What circular economy actually means

In the simplest terms, a circular economy aims to keep materials and products in use for as long as possible, extract the maximum value from them while in use, and recover and regenerate materials at the end of their service life.

The opposite — what we have now — is a linear economy: take resources, make products, throw them away. The circular model replaces “throw away” with “redesign, reuse, repair, refurbish, remanufacture, and recycle.”

For an Australian business, this means looking at your products, your operations, and your supply chain through a new lens. Where are materials being wasted? Where could products last longer? Where could waste from one process become input for another?

Start with a materials audit

Before you develop a strategy, you need to understand your current situation. A materials audit maps the flow of materials through your business — what comes in, what you do with it, and what goes out as waste.

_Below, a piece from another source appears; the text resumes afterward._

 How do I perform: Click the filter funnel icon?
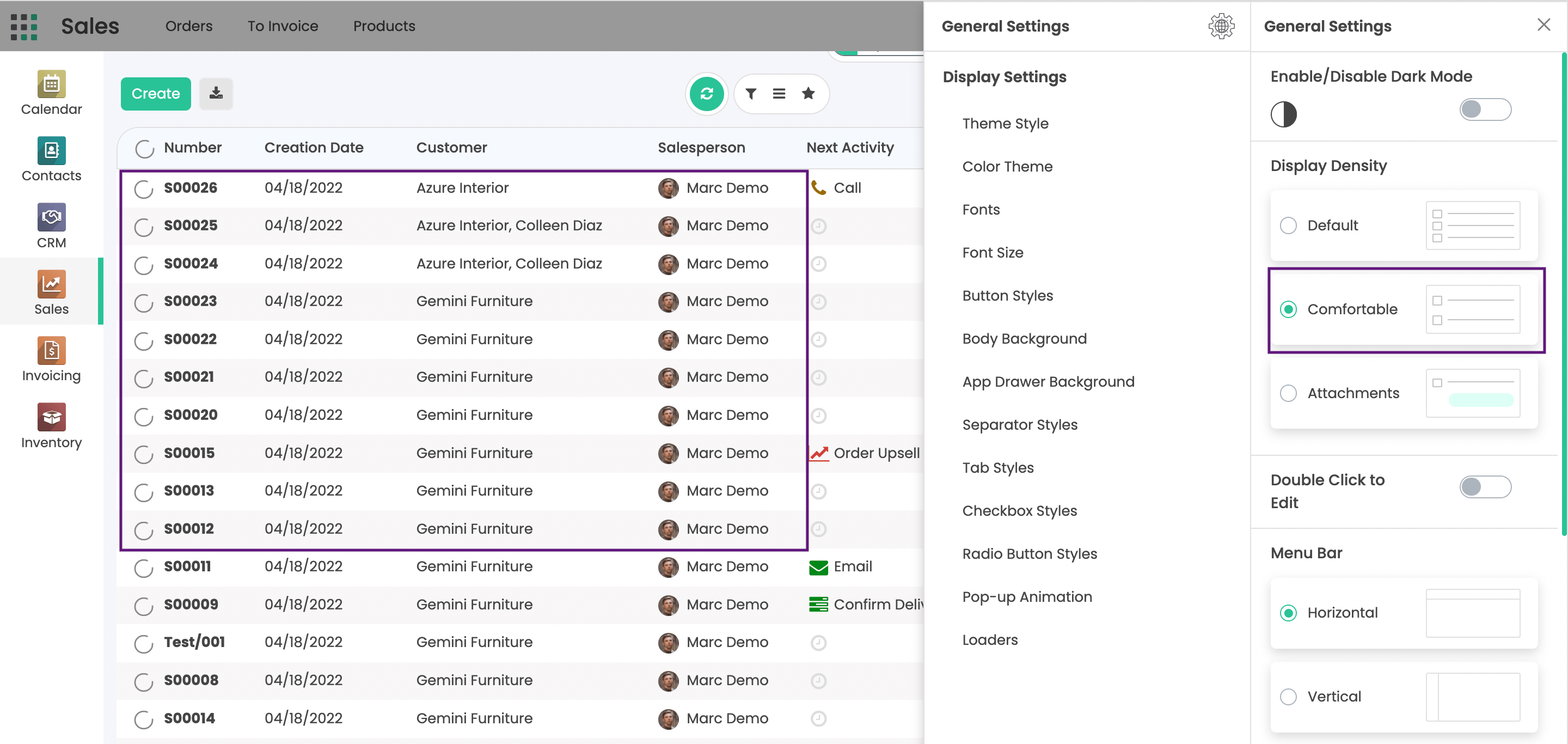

This doesn’t need to be a six-month consulting engagement. For a small to medium business, you can start with a simple exercise:

List your top ten materials by volume or cost. For each one, track where it comes from, how it’s used, and what happens to the waste. Calculate the percentage that ends up in landfill.

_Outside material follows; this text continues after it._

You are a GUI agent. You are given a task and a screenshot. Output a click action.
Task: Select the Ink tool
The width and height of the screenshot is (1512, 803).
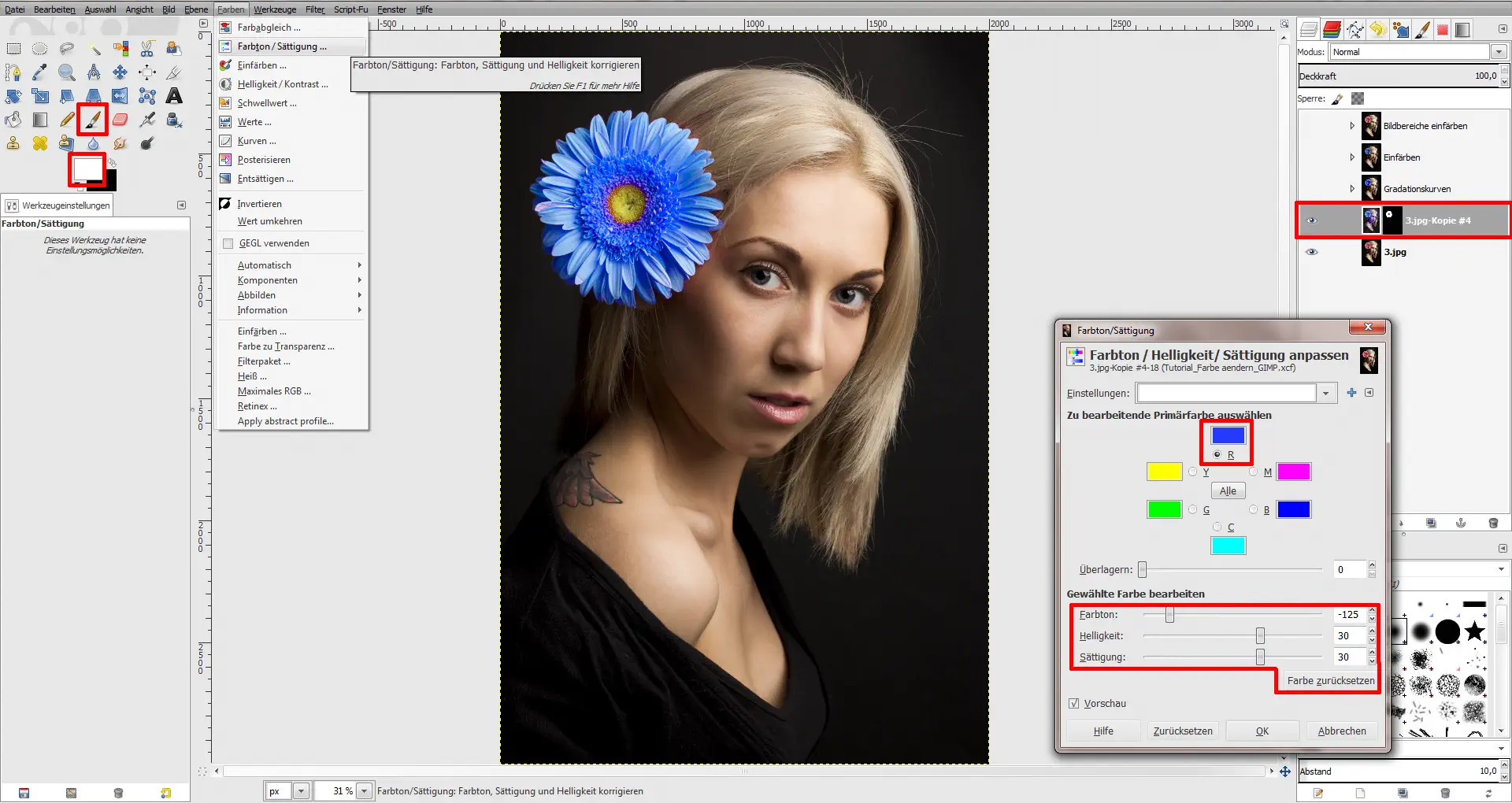click(173, 120)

You’ll almost certainly find opportunities you didn’t know existed. One manufacturer I spoke to in Western Sydney discovered that 15% of their raw material was becoming offcuts destined for landfill. A simple redesign of their cutting patterns reduced waste to 6%.

The easy wins

Some circular economy interventions are straightforward and pay for themselves quickly.

Packaging reduction. If you’re shipping products, look at your packaging. Can you reduce it? Can you switch to returnable packaging? Can you use recycled content? Australian consumers are increasingly receptive to reduced packaging, and in many cases it’s actually cheaper.

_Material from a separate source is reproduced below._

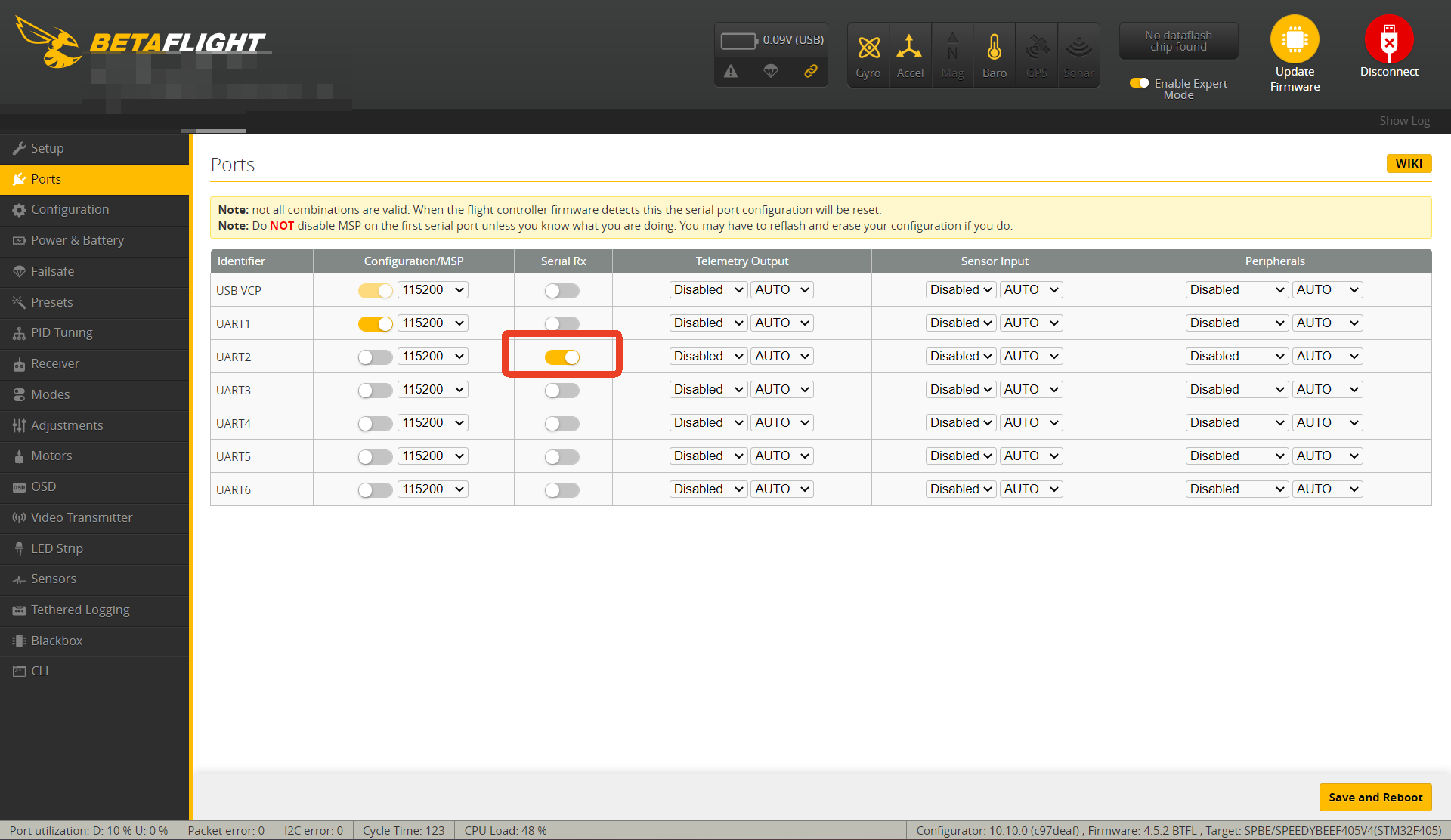The image size is (1451, 840).
Task: Click the warning triangle icon under battery
Action: pyautogui.click(x=730, y=71)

Waste stream separation. Properly separating your waste streams — recycling, organic, general — is basic but often poorly done. Many businesses pay for general waste disposal when a significant portion of their waste could be recycled or composted, often at lower cost.

Product durability. If you manufacture products, designing for durability rather than planned obsolescence is a circular economy intervention. Products that last longer require less material over time, and increasingly, customers are willing to pay more for quality.

Take-back programs. Can you take back your products at end of life and refurbish or recycle them? This works particularly well for electronics, furniture, and industrial equipment. It also builds customer loyalty and provides a secondary revenue stream.

The harder questions

Beyond the easy wins, circular economy strategy requires more fundamental thinking.

Product-as-a-service models. Instead of selling a product, can you lease it? This keeps ownership with the manufacturer, creates an incentive to design for durability and repairability, and generates recurring revenue. Carpet tiles, office furniture, and industrial equipment are all moving toward this model.

Industrial symbiosis. Can your waste become another business’s input? In Australia, the Kwinana Industrial Area in Western Australia is a well-known example where co-located businesses exchange waste streams. Similar principles can apply at a smaller scale — a food manufacturer’s organic waste becoming a composting business’s feedstock, for instance.

Design for disassembly. If you design products, can they be easily taken apart at end of life so that materials can be recovered? This is a design challenge that needs to be addressed at the product development stage, not as an afterthought.

The Australian policy landscape

Australian governments are increasingly supportive of circular economy initiatives. The National Waste Policy Action Plan sets targets for waste reduction and recycling rates. Several states have their own circular economy strategies.

There are also financial incentives available. NSW has the Waste Less, Recycle More initiative. Victoria has the Circular Economy Business Innovation Centre. The federal government has provided grants for recycling infrastructure.

These programs are worth investigating, but don’t design your circular economy strategy around grant availability. Build a strategy that makes commercial sense first, then look for government support to accelerate it.

Measurement matters

If you’re serious about circular economy, you need to measure your progress. The Ellen MacArthur Foundation’s Circulytics tool is one option for assessing circularity. Simpler metrics include material input per unit of output, waste diversion rate, recycled content percentage, and product lifespan.

Pick a few metrics that are relevant to your business, measure your baseline, set targets, and report on progress. This isn’t just good practice — it’s increasingly required by customers, investors, and regulators. For organisations looking to automate their sustainability tracking, working with AI consultants in Sydney can help set up dashboards that consolidate waste, energy, and material flow data in real time.

Don’t let perfect be the enemy of good

You don’t need to become perfectly circular overnight. You don’t need to redesign every product or restructure every supply chain. Start with the easy wins. Build capability. Learn what works. Then tackle the harder challenges.

The circular economy is a direction, not a destination. What matters is that you’re moving.